发布时间：2018-04-12 11:31

  本文选题：生物模板 + 秸秆　； 参考：《吉林大学》2017年硕士论文

【摘要】：面对环境污染治理、工业生产安全以及日常生活健康等多方面的需求,开发出灵敏度高、响应速度快、稳定性高的气体传感器是目前亟须解决的问题。在各类传感器中,金属氧化物气体传感器由于成本低廉、工艺灵活性大、使用方法简单、可探测气体种类多等优点引起广泛关注。近年来,利用生物模板法合成多级精细复杂结构的新型功能材料是新兴研究方向。因此,选择获取简单、数量庞大和绿色环保的生物模板制备金属氧化物半导体气敏传感器具有重要的研究价值。本研究利用玉米秸秆的天然分级多孔结构,采用液相浸渍、焙烧的工艺,成功制备得到秸秆分级结构ZnO材料,并对材料进行物相组成、形貌结构以及孔结构分析,并研究了其气敏性能,分析了秸秆分级多孔结构对ZnO气敏性能的影响。在秸秆分级结构ZnO的基础上,利用过渡金属离子掺杂改性手段改善ZnO气敏性能,为分级多孔结构材料的组分优化方面提供依据。本研究主要结果如下:(1)采用玉米秸秆为模板,经过原料氨水抽提预处理、二次浸渍、焙烧去模板等工序,成功制备得到具有秸秆分级多孔结构的ZnO材料。对样品进行表征,ZnO材料很好地复制保留了秸秆的分级多孔结构,而且其分级结构是由大约50nm的纳米颗粒构成的。该样品同时具有分级大孔和不对称的细长介孔,样品比表面积为32.84 m2/g,平均孔径为18.9 nm,孔容为0.16 m3/g。(2)气敏测试发现,秸秆分级结构ZnO对丙酮的灵敏度比常规ZnO高,但其最佳工作温度也高于常规ZnO,这可能是因为秸秆分级结构ZnO材料的表面活性不足,需要高的工作温度也就是更高的表面反应激活能才可以发挥其气敏性能。秸秆分级结构ZnO在340℃最佳工作温度下对100 ppm丙酮的灵敏度可达~24,响应和恢复时间分别为12 s和6 s。秸秆分级多孔ZnO的特殊结构在不同尺度上为气体在材料内部快速扩散传输提供了大量的通道,而且不论在微米尺度上还是纳米尺度上均具有大的比表面积,这将为表面反应提供更多的活性位点,从而增强材料的气敏性能。
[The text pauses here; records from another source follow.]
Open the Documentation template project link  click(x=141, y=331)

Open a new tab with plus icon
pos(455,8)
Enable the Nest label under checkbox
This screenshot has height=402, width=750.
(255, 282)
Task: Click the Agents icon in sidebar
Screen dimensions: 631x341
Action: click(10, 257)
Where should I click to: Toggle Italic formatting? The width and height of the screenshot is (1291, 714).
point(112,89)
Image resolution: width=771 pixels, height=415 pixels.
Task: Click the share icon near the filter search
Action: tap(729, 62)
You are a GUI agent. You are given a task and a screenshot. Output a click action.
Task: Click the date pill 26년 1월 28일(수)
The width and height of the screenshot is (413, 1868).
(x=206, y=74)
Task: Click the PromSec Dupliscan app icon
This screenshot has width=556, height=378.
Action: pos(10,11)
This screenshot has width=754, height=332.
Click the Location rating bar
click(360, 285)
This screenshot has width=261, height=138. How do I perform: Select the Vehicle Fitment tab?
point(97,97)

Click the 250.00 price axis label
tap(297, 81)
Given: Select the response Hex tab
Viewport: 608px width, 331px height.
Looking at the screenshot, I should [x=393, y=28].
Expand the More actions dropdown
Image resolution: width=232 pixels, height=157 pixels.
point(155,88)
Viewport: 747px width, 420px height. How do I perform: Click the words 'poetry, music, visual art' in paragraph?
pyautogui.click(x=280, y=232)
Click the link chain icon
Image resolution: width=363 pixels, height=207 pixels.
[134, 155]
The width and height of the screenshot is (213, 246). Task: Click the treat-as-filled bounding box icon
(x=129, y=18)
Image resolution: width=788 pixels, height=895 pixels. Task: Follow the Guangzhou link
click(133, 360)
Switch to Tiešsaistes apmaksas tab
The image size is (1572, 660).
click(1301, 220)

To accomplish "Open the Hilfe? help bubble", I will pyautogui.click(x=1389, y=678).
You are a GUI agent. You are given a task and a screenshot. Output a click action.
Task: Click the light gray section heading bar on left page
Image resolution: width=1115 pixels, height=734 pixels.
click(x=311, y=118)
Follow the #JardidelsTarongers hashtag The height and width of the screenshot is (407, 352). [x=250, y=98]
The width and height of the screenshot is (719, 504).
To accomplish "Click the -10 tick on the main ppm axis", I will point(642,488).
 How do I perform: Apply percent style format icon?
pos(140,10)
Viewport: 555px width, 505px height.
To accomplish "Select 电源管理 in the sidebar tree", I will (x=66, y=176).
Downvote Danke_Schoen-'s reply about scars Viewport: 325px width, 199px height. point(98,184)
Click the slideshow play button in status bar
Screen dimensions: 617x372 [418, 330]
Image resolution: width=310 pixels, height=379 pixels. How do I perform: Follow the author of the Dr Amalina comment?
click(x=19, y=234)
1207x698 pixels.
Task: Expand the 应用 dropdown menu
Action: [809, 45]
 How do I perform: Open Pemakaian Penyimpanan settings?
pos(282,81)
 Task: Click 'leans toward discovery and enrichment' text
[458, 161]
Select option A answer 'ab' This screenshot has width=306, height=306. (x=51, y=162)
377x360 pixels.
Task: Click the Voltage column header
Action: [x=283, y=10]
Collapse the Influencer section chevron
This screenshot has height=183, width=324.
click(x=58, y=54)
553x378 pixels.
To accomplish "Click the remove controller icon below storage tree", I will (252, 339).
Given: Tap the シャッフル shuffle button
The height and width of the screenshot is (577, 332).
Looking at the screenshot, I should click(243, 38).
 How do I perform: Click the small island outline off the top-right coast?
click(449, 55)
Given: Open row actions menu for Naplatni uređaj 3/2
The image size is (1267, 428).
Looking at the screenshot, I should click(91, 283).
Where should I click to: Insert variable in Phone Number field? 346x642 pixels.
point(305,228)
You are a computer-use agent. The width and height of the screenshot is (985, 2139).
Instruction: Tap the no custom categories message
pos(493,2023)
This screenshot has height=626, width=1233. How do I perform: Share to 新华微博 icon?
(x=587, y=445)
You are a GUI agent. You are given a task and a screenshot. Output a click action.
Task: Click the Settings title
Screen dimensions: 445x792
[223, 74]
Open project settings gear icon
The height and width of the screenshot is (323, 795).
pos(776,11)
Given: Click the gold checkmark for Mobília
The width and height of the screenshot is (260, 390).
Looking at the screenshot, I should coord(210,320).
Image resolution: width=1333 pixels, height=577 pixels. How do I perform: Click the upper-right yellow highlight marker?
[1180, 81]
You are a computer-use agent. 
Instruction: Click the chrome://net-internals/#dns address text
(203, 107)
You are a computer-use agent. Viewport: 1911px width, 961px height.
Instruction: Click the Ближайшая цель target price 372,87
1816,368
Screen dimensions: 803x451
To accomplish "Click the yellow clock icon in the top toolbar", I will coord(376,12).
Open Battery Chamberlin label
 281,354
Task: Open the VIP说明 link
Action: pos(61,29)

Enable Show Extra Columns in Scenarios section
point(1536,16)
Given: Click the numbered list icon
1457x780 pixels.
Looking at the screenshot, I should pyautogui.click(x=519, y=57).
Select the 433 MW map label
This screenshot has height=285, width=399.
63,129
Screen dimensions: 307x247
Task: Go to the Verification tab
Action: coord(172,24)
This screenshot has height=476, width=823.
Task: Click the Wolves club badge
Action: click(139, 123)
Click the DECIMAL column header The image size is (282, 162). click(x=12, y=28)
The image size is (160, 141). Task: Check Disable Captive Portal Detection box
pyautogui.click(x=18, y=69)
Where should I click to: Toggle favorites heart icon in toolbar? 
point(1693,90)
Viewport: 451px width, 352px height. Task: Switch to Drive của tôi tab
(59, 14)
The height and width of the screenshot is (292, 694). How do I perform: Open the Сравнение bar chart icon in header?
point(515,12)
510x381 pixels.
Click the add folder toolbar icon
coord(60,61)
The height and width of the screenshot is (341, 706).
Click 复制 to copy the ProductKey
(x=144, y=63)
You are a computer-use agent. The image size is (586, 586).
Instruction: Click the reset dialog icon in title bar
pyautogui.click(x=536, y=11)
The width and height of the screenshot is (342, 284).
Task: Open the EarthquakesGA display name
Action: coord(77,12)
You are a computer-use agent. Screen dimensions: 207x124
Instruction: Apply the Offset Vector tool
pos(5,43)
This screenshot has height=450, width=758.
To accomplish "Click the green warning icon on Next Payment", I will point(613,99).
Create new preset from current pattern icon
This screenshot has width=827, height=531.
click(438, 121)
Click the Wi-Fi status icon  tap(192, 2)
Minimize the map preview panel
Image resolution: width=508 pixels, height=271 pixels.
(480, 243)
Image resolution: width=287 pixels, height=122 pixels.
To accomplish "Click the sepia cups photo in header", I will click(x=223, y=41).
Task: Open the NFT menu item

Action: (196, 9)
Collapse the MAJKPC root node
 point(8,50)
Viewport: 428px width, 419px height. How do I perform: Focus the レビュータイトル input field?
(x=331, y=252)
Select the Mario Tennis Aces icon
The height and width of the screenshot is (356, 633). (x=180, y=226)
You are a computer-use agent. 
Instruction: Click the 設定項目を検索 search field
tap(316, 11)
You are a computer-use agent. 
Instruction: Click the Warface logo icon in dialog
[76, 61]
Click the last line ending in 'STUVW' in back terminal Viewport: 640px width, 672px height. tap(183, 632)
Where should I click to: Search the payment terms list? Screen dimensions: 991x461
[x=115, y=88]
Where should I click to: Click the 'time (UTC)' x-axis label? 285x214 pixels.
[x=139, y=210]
(3)采用过渡金属离子掺杂及秸秆分级多孔ZnO的结构优势相结合的方法,选用Ni作掺杂剂,制备得到了具有秸秆分级多孔结构的Ni掺杂ZnO材料,大大改善了ZnO的气敏性能。在340℃工作温度下,ZnO:Ni元件对100 ppm丙酮的灵敏度可达~68,响应和恢复时间分别仅为6 s和2 s,理论检测限为116 ppb,该元件具有好的选择性及长期稳定性。气敏性能优于纯ZnO可能是因为Ni掺杂ZnO材料相较于纯ZnO具有更高的施主缺陷含量。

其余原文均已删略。